Shinko le fusilla du regard, clairement offusqué par le manque de tact de son frère.

- Quoi ? J'ai faim bordel ! rouspéta Zril en montrant ses longues canines blanches, rappelant qu'il était loin d'être humain. D'ailleurs...

Il faufila sa main dans le derrière de ses pantalons, empoigna ce qui semblait être ses sous-vêtements et tira vers le haut. Une longue et mince queue noire en sortit. Cette dernière s'agita avec entrain comme si elle avait sa propre conscience.

- Cache ça ! s'exclama Shinko avec horreur.

- Laisse-le, dit Argent avec douceur. Il n'y a personne dans le coin et il fait nuit.

Zril profita de la défaite de son frère pour lui offrir un désagréable tire de langue en guise de provocation.
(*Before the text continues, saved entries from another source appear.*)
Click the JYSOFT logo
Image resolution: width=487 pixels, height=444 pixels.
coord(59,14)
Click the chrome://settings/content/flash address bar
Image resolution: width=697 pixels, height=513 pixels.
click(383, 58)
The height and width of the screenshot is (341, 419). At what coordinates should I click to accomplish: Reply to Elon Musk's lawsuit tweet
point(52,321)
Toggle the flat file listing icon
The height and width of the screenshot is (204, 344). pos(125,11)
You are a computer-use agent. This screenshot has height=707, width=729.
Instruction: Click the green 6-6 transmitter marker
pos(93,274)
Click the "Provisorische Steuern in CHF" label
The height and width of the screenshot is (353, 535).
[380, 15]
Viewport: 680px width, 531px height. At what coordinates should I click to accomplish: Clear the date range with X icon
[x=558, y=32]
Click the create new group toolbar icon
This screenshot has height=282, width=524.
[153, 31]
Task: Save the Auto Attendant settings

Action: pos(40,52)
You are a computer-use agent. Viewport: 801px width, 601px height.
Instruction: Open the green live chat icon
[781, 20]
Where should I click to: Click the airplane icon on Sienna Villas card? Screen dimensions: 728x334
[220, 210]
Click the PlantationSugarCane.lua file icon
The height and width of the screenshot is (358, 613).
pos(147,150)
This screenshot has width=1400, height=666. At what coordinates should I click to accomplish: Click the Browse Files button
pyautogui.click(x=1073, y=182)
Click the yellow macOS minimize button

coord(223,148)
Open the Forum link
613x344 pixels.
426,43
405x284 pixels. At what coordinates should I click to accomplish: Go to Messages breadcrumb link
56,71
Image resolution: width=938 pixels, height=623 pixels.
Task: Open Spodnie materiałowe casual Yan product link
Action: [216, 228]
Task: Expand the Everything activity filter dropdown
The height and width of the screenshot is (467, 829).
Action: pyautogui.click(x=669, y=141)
Shinko eut un mouvement de recul, offensé par l'autre assukar. Il grinça les dents en s'assurant qu'aucune de ses dents pointues ne dépassent de sa bouche.

- Pas de dispute, dit tristement Bautog.

Le colosse avait encore une fois ressenti les émotions négatives autour de lui malgré qu'il ne portait pas attention à la discussion. Il n'était pas très brillant, mais il était sensible à son environnement. D'ailleurs, il avait détecter un désir de malice en quelques personnes que le groupe avait croisé en chemin. Ainsi, ils avaient pu réagir en fonction du danger potentiel.

- Bon, dit Shinko qui s'était déjà remis de sa frustration.

- Désolé, murmura Zril avec ennui.

C'est à ce moment qu'Argent fut distraite par ce qui semblait être une source de lumière au loin. Un petit point scintillait malgré la lourde noirceur de la nuit. Cela devait être une habitation; il n'y avait pas d'autres choix.

- Zril, appela la guerrière.

- Mmhmm ? répliqua l'assukar aîné.

- Peut-être que tu devrais dissimuler ta queue en fin de compte, conseilla-t-elle en pointant devant elle.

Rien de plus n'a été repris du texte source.